Creating accessible PowerPoint presentations


Why create accessible presentations?

At its most basic, a presentation is the act or process of making information available to an audience.  Accessible presentations are about ensuring readability, usability and navigability for everyone - not just those with visual impairments. Whether you are giving a live presentation or posting your slides for viewing, there are a number of techniques and best practices for ensuring that a presentation will engage as many members of the audience as possible. Thoughtful delivery will ensure more users gain more from the presentation. 

How to create an accessible PowerPoint presentation


Creating a new presentation by using a predefined template from Microsoft

Predefined templates (Not the Blank one) have been specially crafted and lots of design options. Screen readers read containers within a slide in the order that they were created and not in the order they appear. These templates make this much easier. 

A template will also give you some best design practices, such as a readable font size and sharp contrast with the color pallette. And the color pallette is adjustable. 

The predefined templates also have a number of slide layouts that have been designed for proper navigation and whitespace. Use these layouts rather than adding items to a blank slide. 

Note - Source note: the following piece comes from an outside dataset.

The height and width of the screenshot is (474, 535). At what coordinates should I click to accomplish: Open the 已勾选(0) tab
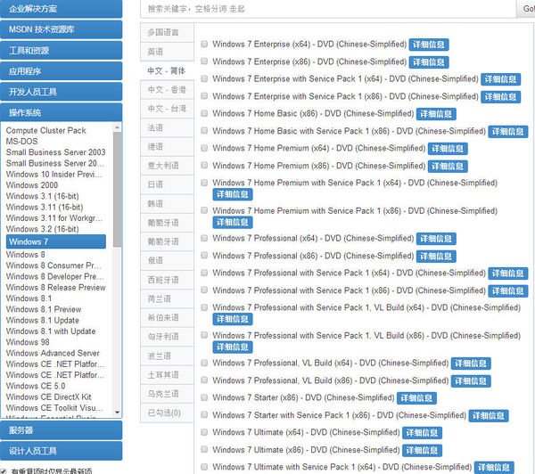click(163, 413)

Consider presentation best practices when adding content to your slides

Rather than cramming as much text as you can into your presentations, create a strong outline and include only the most essential points, and deliver the rest yourself. Presentations are meant to be, well, presented. If you find you have too much content on your slide - so crowded that you need to decrease the font size, consider breaking up your content into multiple slides, or delivering some of the content through other means like a document.

Ensure the tab reading order is the actual reading order        

  • On the Home tab, select Arrange and choose Selection Pane (or Reorder Objects)
  • To see the reading order of the slide, tab through the slide and the corresponding element will highlight.
  • To re-arrange the reading order, select the arrow up/down button on the Selection Pane (On a Mac you will drag layers. Highest number is read first.)
  • Test reading order with the Tab key again.

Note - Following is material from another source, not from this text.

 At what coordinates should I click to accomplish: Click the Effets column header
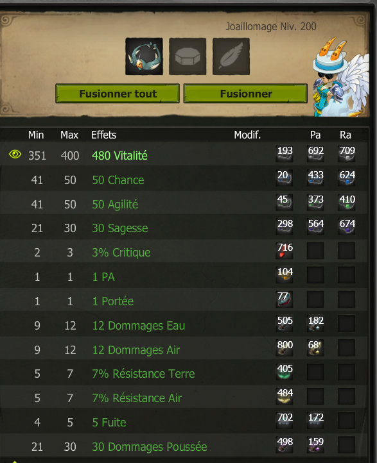point(103,135)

Use high quality images, shapes and graphs and add alt text to any non-decorative element    

  • To insert an image, choose Image from the Insert menu and follow the instructions. Don't copy and paste images into your slide.
  • To add alt text, select the image. Then in the Format menu, select alt text (at bottom of the menu).
  • Enter alt text in the Description field (not the Title field). Include extended descriptions for charts and other graphics intended to convey information.

Create meaningful links that describe the destination        

  • Explore the Hyperlinks page on this site for a more full explanation of accessible hyperlinks.
  • Make your links clear, concise, and descriptive. "Musings on veganism" is better than "Musings".
  • Do not use “Click Here” or “more info”.
    • To create a hyperlink in your text:
      • Select the text you want to be the hyperlink
      • Right click and choose Link from the menu.
      • Paste or type in a hyperlink.
      • Select the Apply button to save the link.